• [About this task]: The complete set of records below must be repeated precisely as given.

• [Provided material]:

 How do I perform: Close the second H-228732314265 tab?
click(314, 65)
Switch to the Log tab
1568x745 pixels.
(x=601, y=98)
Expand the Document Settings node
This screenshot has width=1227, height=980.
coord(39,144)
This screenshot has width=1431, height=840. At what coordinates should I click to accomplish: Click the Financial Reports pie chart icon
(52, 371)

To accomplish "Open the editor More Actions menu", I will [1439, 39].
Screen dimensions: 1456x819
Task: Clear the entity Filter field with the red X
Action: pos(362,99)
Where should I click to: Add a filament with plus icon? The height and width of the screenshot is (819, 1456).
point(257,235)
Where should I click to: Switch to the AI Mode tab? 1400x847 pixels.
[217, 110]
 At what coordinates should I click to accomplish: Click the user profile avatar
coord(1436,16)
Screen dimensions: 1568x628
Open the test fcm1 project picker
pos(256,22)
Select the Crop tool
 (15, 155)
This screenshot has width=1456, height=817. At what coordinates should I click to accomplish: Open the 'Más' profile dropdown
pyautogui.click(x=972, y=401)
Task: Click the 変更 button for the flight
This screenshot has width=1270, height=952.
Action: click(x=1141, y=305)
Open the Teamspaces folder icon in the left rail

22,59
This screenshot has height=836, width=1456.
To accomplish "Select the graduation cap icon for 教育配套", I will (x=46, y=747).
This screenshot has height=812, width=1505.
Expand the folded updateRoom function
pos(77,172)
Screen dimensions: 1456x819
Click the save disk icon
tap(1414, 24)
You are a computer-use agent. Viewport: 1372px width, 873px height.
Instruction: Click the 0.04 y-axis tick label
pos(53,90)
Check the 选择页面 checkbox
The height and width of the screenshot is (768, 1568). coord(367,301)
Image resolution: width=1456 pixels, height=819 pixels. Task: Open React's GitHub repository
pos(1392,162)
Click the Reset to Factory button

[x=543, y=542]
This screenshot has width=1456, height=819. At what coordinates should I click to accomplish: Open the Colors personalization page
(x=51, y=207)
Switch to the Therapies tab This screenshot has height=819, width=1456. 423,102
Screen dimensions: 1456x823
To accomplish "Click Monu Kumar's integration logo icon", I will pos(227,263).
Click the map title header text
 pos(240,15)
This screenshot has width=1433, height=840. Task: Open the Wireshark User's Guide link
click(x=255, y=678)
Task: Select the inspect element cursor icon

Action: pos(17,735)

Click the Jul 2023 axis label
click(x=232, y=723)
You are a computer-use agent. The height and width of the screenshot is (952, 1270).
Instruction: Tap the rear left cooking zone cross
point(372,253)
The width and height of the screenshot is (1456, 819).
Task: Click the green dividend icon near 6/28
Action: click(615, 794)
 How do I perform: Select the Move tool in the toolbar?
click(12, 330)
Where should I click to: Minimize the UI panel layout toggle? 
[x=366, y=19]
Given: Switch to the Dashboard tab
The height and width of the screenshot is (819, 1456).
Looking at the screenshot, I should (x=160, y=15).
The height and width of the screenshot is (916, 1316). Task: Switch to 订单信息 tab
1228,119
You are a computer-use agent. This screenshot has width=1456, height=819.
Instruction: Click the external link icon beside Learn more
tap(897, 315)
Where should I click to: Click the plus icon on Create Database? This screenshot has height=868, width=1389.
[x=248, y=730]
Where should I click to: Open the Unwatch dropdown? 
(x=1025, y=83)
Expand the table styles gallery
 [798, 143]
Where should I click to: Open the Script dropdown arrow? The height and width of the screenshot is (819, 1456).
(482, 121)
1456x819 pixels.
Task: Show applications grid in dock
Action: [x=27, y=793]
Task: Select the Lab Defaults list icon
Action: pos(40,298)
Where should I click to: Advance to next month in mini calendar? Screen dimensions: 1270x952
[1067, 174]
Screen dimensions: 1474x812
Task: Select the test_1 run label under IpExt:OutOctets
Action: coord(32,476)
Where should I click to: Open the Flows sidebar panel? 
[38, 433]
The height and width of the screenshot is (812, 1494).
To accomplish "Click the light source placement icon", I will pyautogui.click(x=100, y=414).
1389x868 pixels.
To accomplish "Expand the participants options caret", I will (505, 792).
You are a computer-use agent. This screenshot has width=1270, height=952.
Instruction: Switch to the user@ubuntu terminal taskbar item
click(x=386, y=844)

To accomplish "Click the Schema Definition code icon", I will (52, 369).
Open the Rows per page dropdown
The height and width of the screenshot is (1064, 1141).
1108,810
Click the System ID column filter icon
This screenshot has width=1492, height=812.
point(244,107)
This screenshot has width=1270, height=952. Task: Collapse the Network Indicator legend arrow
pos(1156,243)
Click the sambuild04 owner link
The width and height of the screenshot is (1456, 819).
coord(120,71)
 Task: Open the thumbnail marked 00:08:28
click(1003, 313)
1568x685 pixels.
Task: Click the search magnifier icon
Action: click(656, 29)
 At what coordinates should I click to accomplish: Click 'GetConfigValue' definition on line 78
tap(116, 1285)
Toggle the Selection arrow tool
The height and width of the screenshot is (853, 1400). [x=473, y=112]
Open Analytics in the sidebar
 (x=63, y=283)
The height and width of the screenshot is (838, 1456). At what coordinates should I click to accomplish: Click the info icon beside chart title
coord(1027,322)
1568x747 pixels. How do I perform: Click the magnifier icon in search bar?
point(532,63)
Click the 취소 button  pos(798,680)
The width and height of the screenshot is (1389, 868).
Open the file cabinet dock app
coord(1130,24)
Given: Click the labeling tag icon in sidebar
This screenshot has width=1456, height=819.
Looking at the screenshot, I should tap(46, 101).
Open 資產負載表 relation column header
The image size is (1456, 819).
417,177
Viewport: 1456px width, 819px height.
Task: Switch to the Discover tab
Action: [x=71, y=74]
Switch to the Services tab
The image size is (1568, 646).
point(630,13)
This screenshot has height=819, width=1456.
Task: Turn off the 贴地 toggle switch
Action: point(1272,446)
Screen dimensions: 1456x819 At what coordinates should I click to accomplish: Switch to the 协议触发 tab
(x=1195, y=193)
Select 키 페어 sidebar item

• [Response to this exercise]:
 How do I perform: Close the second H-228732314265 tab?
click(314, 65)
Switch to the Log tab
1568x745 pixels.
(x=601, y=98)
Expand the Document Settings node
This screenshot has width=1227, height=980.
coord(39,144)
This screenshot has width=1431, height=840. At what coordinates should I click to accomplish: Click the Financial Reports pie chart icon
(52, 371)

To accomplish "Open the editor More Actions menu", I will [1439, 39].
Screen dimensions: 1456x819
Task: Clear the entity Filter field with the red X
Action: pos(362,99)
Where should I click to: Add a filament with plus icon? The height and width of the screenshot is (819, 1456).
point(257,235)
Where should I click to: Switch to the AI Mode tab? 1400x847 pixels.
[217, 110]
 At what coordinates should I click to accomplish: Click the user profile avatar
coord(1436,16)
Screen dimensions: 1568x628
Open the test fcm1 project picker
pos(256,22)
Select the Crop tool
 (15, 155)
This screenshot has width=1456, height=817. At what coordinates should I click to accomplish: Open the 'Más' profile dropdown
pyautogui.click(x=972, y=401)
Task: Click the 変更 button for the flight
This screenshot has width=1270, height=952.
Action: click(x=1141, y=305)
Open the Teamspaces folder icon in the left rail

22,59
This screenshot has height=836, width=1456.
To accomplish "Select the graduation cap icon for 教育配套", I will (x=46, y=747).
This screenshot has height=812, width=1505.
Expand the folded updateRoom function
pos(77,172)
Screen dimensions: 1456x819
Click the save disk icon
tap(1414, 24)
You are a computer-use agent. Viewport: 1372px width, 873px height.
Instruction: Click the 0.04 y-axis tick label
pos(53,90)
Check the 选择页面 checkbox
The height and width of the screenshot is (768, 1568). coord(367,301)
Image resolution: width=1456 pixels, height=819 pixels. Task: Open React's GitHub repository
pos(1392,162)
Click the Reset to Factory button

[x=543, y=542]
This screenshot has width=1456, height=819. At what coordinates should I click to accomplish: Open the Colors personalization page
(x=51, y=207)
Switch to the Therapies tab This screenshot has height=819, width=1456. 423,102
Screen dimensions: 1456x823
To accomplish "Click Monu Kumar's integration logo icon", I will pos(227,263).
Click the map title header text
 pos(240,15)
This screenshot has width=1433, height=840. Task: Open the Wireshark User's Guide link
click(x=255, y=678)
Task: Select the inspect element cursor icon

Action: pos(17,735)

Click the Jul 2023 axis label
click(x=232, y=723)
You are a computer-use agent. The height and width of the screenshot is (952, 1270).
Instruction: Tap the rear left cooking zone cross
point(372,253)
The width and height of the screenshot is (1456, 819).
Task: Click the green dividend icon near 6/28
Action: click(615, 794)
 How do I perform: Select the Move tool in the toolbar?
click(12, 330)
Where should I click to: Minimize the UI panel layout toggle? 
[x=366, y=19]
Given: Switch to the Dashboard tab
The height and width of the screenshot is (819, 1456).
Looking at the screenshot, I should (x=160, y=15).
The height and width of the screenshot is (916, 1316). Task: Switch to 订单信息 tab
1228,119
You are a computer-use agent. This screenshot has width=1456, height=819.
Instruction: Click the external link icon beside Learn more
tap(897, 315)
Where should I click to: Click the plus icon on Create Database? This screenshot has height=868, width=1389.
[x=248, y=730]
Where should I click to: Open the Unwatch dropdown? 
(x=1025, y=83)
Expand the table styles gallery
 [798, 143]
Where should I click to: Open the Script dropdown arrow? The height and width of the screenshot is (819, 1456).
(482, 121)
1456x819 pixels.
Task: Show applications grid in dock
Action: [x=27, y=793]
Task: Select the Lab Defaults list icon
Action: pos(40,298)
Where should I click to: Advance to next month in mini calendar? Screen dimensions: 1270x952
[1067, 174]
Screen dimensions: 1474x812
Task: Select the test_1 run label under IpExt:OutOctets
Action: coord(32,476)
Where should I click to: Open the Flows sidebar panel? 
[38, 433]
The height and width of the screenshot is (812, 1494).
To accomplish "Click the light source placement icon", I will pyautogui.click(x=100, y=414).
1389x868 pixels.
To accomplish "Expand the participants options caret", I will (505, 792).
You are a computer-use agent. This screenshot has width=1270, height=952.
Instruction: Switch to the user@ubuntu terminal taskbar item
click(x=386, y=844)

To accomplish "Click the Schema Definition code icon", I will (52, 369).
Open the Rows per page dropdown
The height and width of the screenshot is (1064, 1141).
1108,810
Click the System ID column filter icon
This screenshot has width=1492, height=812.
point(244,107)
This screenshot has width=1270, height=952. Task: Collapse the Network Indicator legend arrow
pos(1156,243)
Click the sambuild04 owner link
The width and height of the screenshot is (1456, 819).
coord(120,71)
 Task: Open the thumbnail marked 00:08:28
click(1003, 313)
1568x685 pixels.
Task: Click the search magnifier icon
Action: click(656, 29)
 At what coordinates should I click to accomplish: Click 'GetConfigValue' definition on line 78
tap(116, 1285)
Toggle the Selection arrow tool
The height and width of the screenshot is (853, 1400). [x=473, y=112]
Open Analytics in the sidebar
 (x=63, y=283)
The height and width of the screenshot is (838, 1456). At what coordinates should I click to accomplish: Click the info icon beside chart title
coord(1027,322)
1568x747 pixels. How do I perform: Click the magnifier icon in search bar?
point(532,63)
Click the 취소 button  pos(798,680)
The width and height of the screenshot is (1389, 868).
Open the file cabinet dock app
coord(1130,24)
Given: Click the labeling tag icon in sidebar
This screenshot has width=1456, height=819.
Looking at the screenshot, I should tap(46, 101).
Open 資產負載表 relation column header
The image size is (1456, 819).
417,177
Viewport: 1456px width, 819px height.
Task: Switch to the Discover tab
Action: [x=71, y=74]
Switch to the Services tab
The image size is (1568, 646).
point(630,13)
This screenshot has height=819, width=1456.
Task: Turn off the 贴地 toggle switch
Action: point(1272,446)
Screen dimensions: 1456x819 At what coordinates should I click to accomplish: Switch to the 协议触发 tab
(x=1195, y=193)
Select 키 페어 sidebar item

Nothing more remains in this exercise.